Specifically, privately held Sequitur will perform biological screening assays and provide Bristol-Myers with RNAi for use in target validation studies as part of what was described as the companies' "multiyear, multimillion-dollar" collaboration.

"Sequitur was not working in RNAi when the agreement was signed [in January 2001]," said Tod Woolf, Sequitur's president. "We got into RNAi about a year and a half ago, and now we're providing RNAi compounds to a large number of pharmaceutical companies."

RNAi, which Woolf noted might be thought of as a form of antisense, "silences" gene expression by deploying small interfering RNA, called siRNA, to degrade messenger RNA, which is the link between DNA and proteins.

Until the advent of RNAi, which works on double-stranded RNA, scientists believed only the single-strand RNA (as is used in conventional antisense) had an impact on post-transcriptional gene expression.

"It's a phenomenon," Woolf said of RNAi. "About a year ago, it started going wild. Its low toxicity has led us to incorporate it into our research."

The original deal with Bristol-Myers was for Sequitur to provide access to its functional genomics technology, while doing biological screening and supplying its proprietary antisense compounds and methods for Bristol-Myers to deploy in target validation.

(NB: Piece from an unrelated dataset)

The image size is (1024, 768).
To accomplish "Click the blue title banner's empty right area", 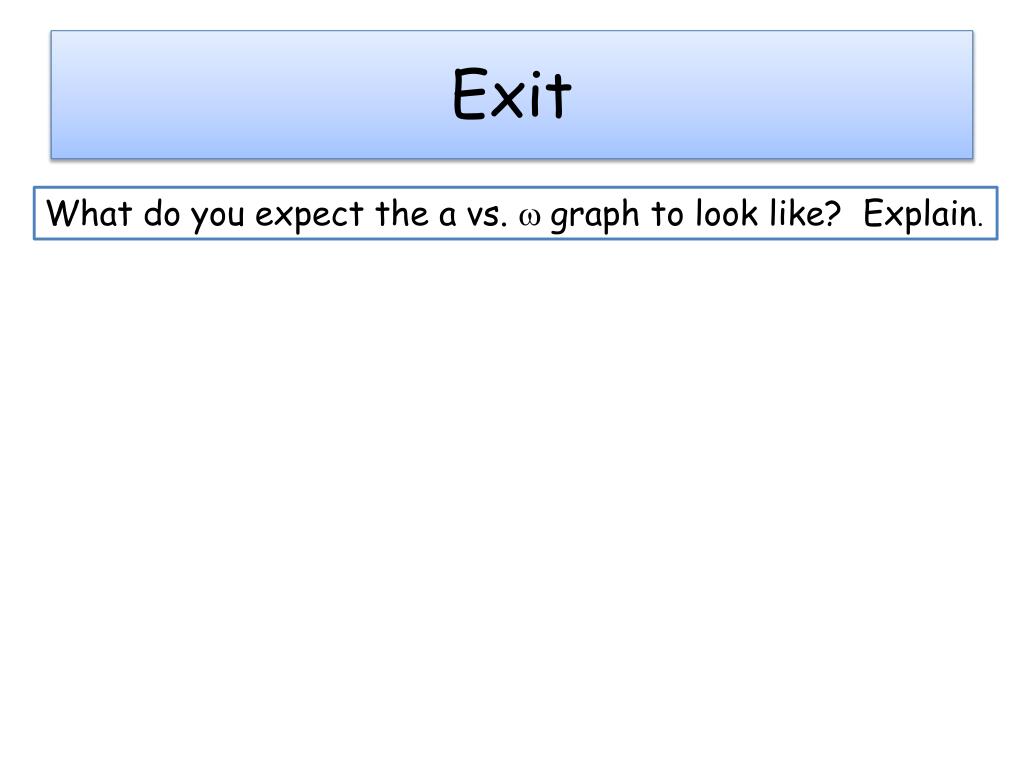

Sequitur also has a target-validation agreement with Procter & Gamble Pharmaceuticals Co., of Cincinnati, and one with Minneapolis-based Discovery Genomics, focused on screening antisense compounds to elucidate gene function in zebrafish. (See BioWorld Today, Oct. 10, 2001, and Sept. 27, 2001.)

Other Sequitur clients include Incyte Genomics Inc., of Palo Alto, Calif.; Amgen Inc., of Thousand Oaks, Calif.; Pharmacia Inc., of Kalamazoo, Mich.; GlaxoSmithKline plc, of London; Genome Therapeutics Corp., of Waltham, Mass.; Vertex Pharmaceuticals Inc., of Cambridge, Mass.; Millennium Pharmaceuticals Inc., of Cambridge, Mass.; and Rigel Pharmaceutical Inc., of South San Francisco.

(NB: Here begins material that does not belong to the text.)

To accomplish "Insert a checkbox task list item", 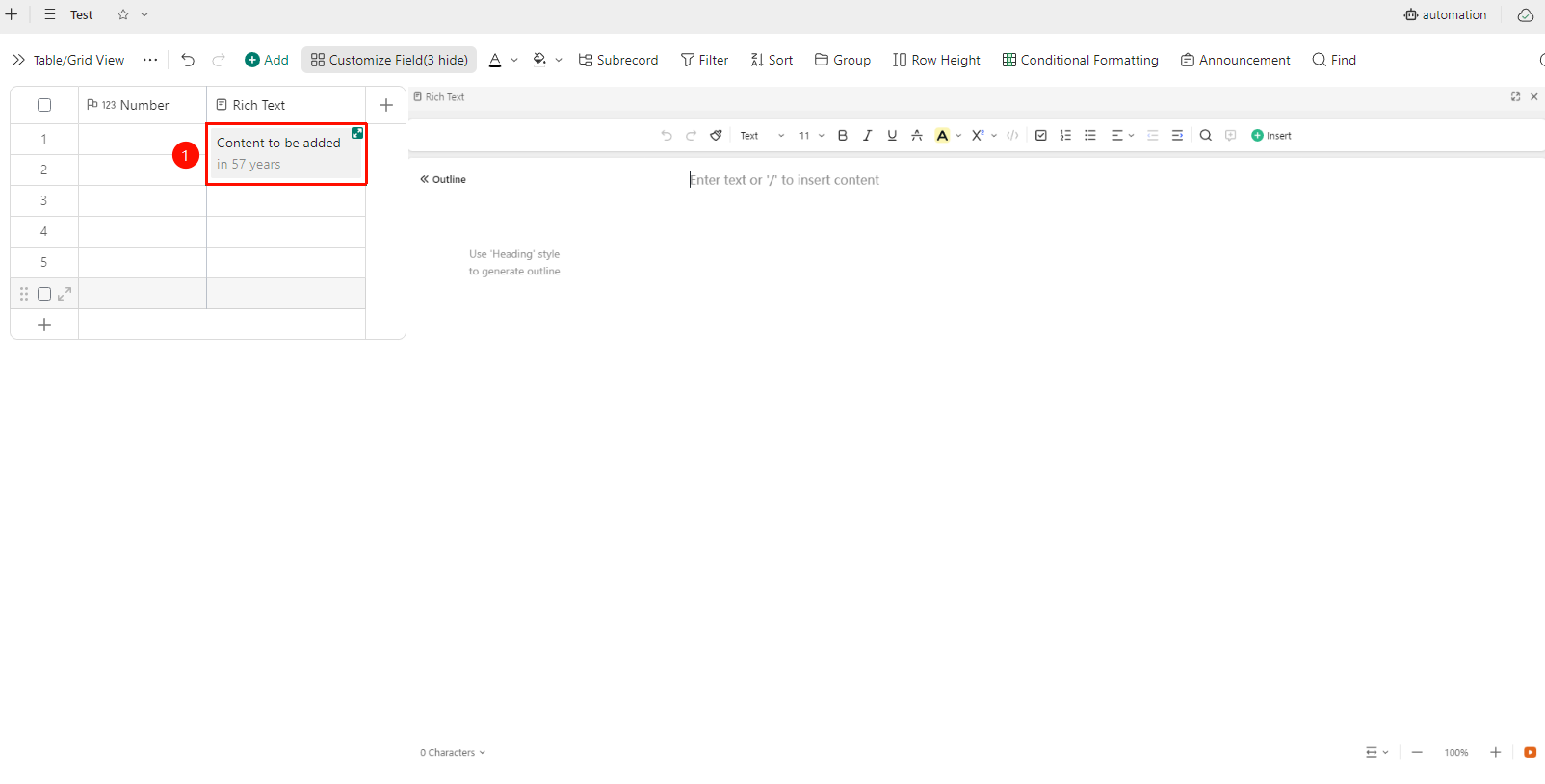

The journal Science recently voted RNAi the 2002 scientific breakthrough of the year, and the technology was the subject of much buzz at last week's CEO & Investor Conference in New York, sponsored by the Biotechnology Industry Organization.

"Did that catch on or what?" said Carl Feldbaum, BIO's president, at the conference. "I heard it more this week than I have ever before. All of a sudden, there it was."

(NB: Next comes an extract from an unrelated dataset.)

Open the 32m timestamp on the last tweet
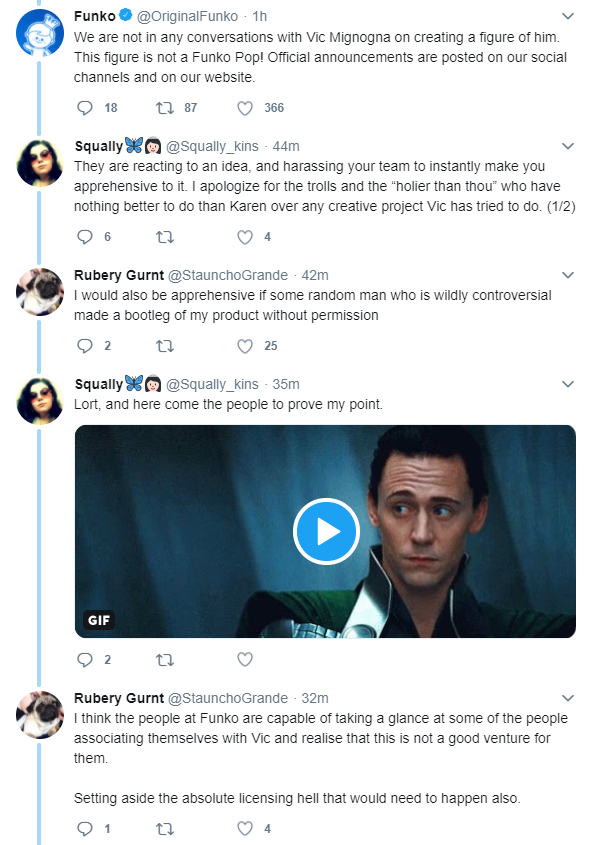 (x=315, y=698)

The technology has a long history, starting in 1997, when a team headed by Andrew Fire of the Carnegie Institution of Washington and Craig Mello of the University of Massachusetts Medical School discovered that, by specially designing RNA with two strands, they could deactivate targeted genes. (See BioWorld Today, May 5, 1999.)

A number of firms have been working quietly in the RNAi field, and only in recent months have their efforts gained headlines. Among the companies is Ribozyme Pharmaceuticals Inc., of Boulder, Colo., which last month entered an agreement for $48 million in financing based on its RNAi efforts. (See BioWorld Today, Feb. 12, 2003.)

Sequitur, Woolf said, has "been around for six years doing target validation," with agreements varying from "small work on one or two genes" to larger, longer deals, with "very flexible" arrangements made as collaborators require them.

With a name derived from the same Latin root as "sequence," Sequitur is focused on commercializing products that inhibit gene expression by targeting RNA sequences. The company inhibits gene expression involved in disease-causing pathways with synthetic RNA oligomers.

Sequitur's RNAi therapeutics program was established in 2001, the same year the deal was signed with Bristol-Myers. "We're primarily using RNAi now in our discovery programs and more so in our therapeutics program," Woolf told BioWorld Today.